Mr. Erickson offered less encouraging news on the proposed state appropriation for Penn State that is generally flat for 2014-15.
"If the governor's budget proposal stands as recommended, it will require Penn State to make difficult choices again this year," he said. "But we are aiming to keep to a minimum any tuition increase we bring to you for approval in July."
The trustees approved a 4.27 percent increase in room and board charges for 2014-15. The average price — for a standard double room and the most common meal plan — will be $4,885 per semester, a $200 increase.
Mr. Clemens' term had expired in 2012, but he has remained on the board because he has not yet been replaced. He said he approached the governor's office in February, asking that he not be reappointed, and that a replacement for him has since been nominated.
He said he resigned mainly due to his 18 years served but said unresolved disagreements with the board over the Freeh report, Paterno and the sanctions also were factors. "Really it's time. I've been on long enough. A lot of the board that's been on there should step down," he said.

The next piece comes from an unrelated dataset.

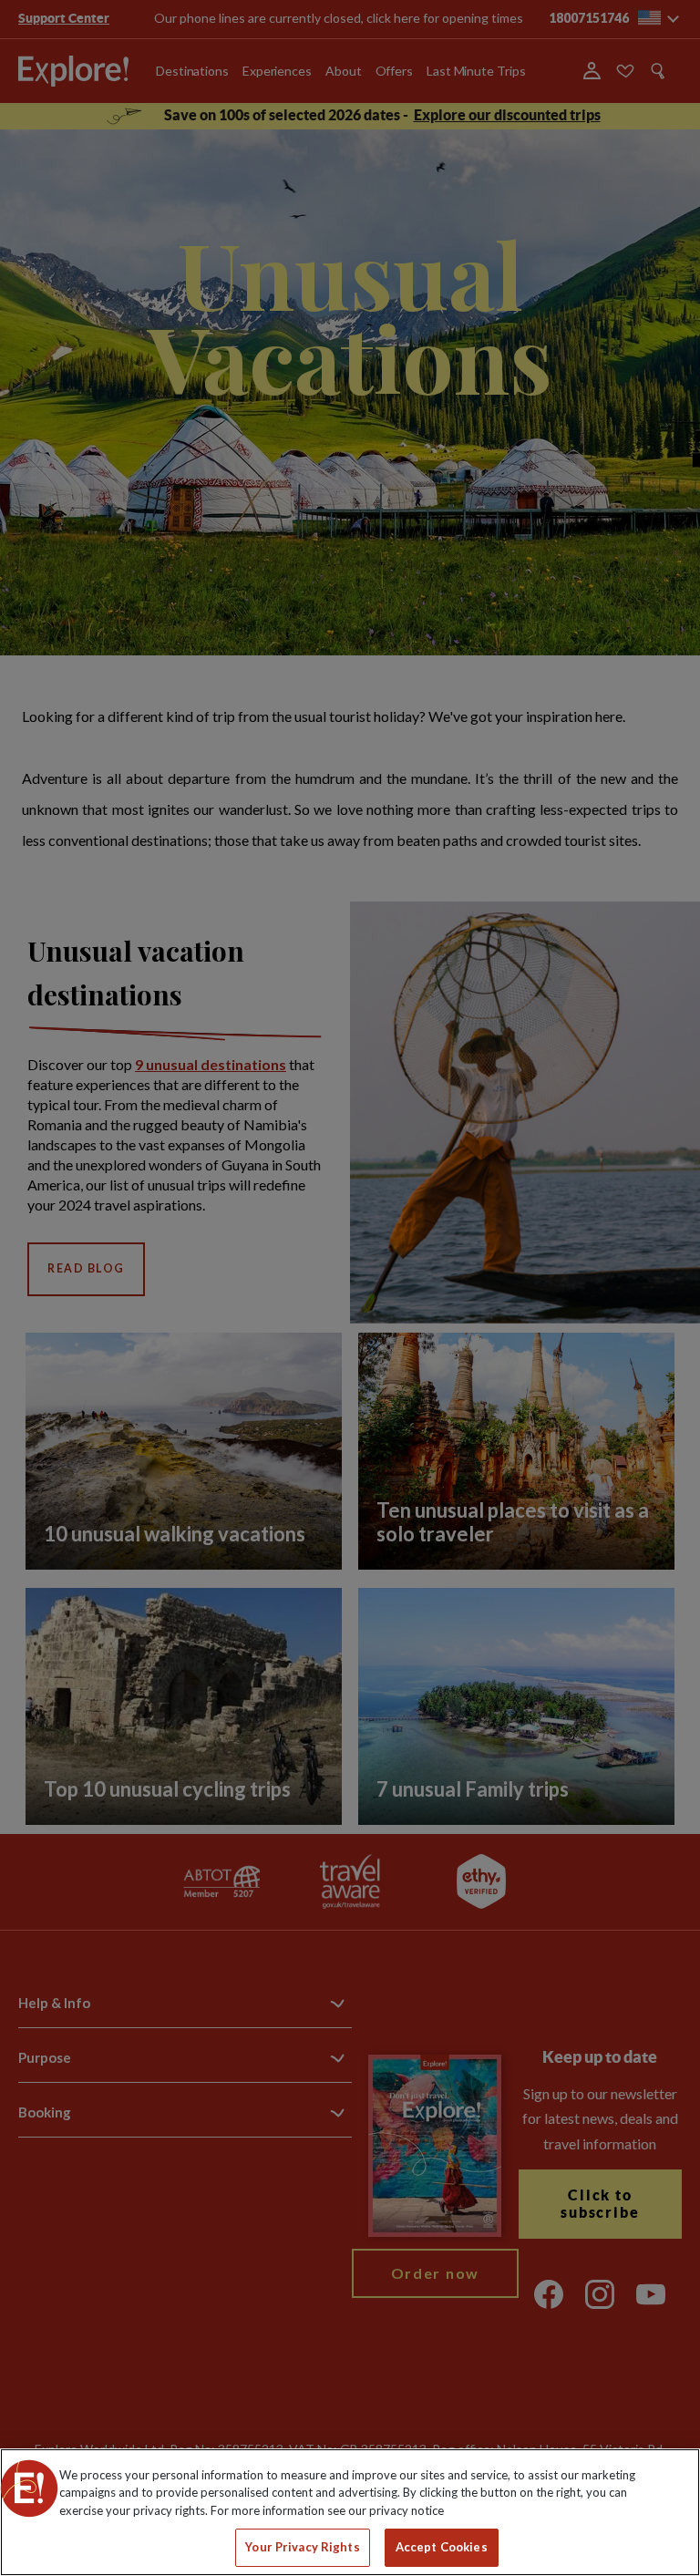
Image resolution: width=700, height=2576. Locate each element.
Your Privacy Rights (302, 2547)
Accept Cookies (442, 2547)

He said he was not angry at the board and expressed pride in Penn State and in his tenure as a trustee.
During the public comment period of the meeting, a number of speakers raised board governance issues and criticized the trustees' handling of the Sandusky matter. "There is no statute of limitations on ruining people's lives," alumna Ceil Masella said.
But Thomas Hollander, Class of 1958, used his remarks to praise Mr. Erickson's decision to forgo retirement. He is to step down no later than June now that a successor has been named. "I think he left Penn State stronger than he found it," Mr. Hollander said. He criticized "a continuing focus on the past" by some trustees, which he called a disservice to Penn State's incoming president Eric J. Barron, who has been hired away from the presidency of Florida State University. Mr. Hollander said students have a disconnect from alumni for a similar reason.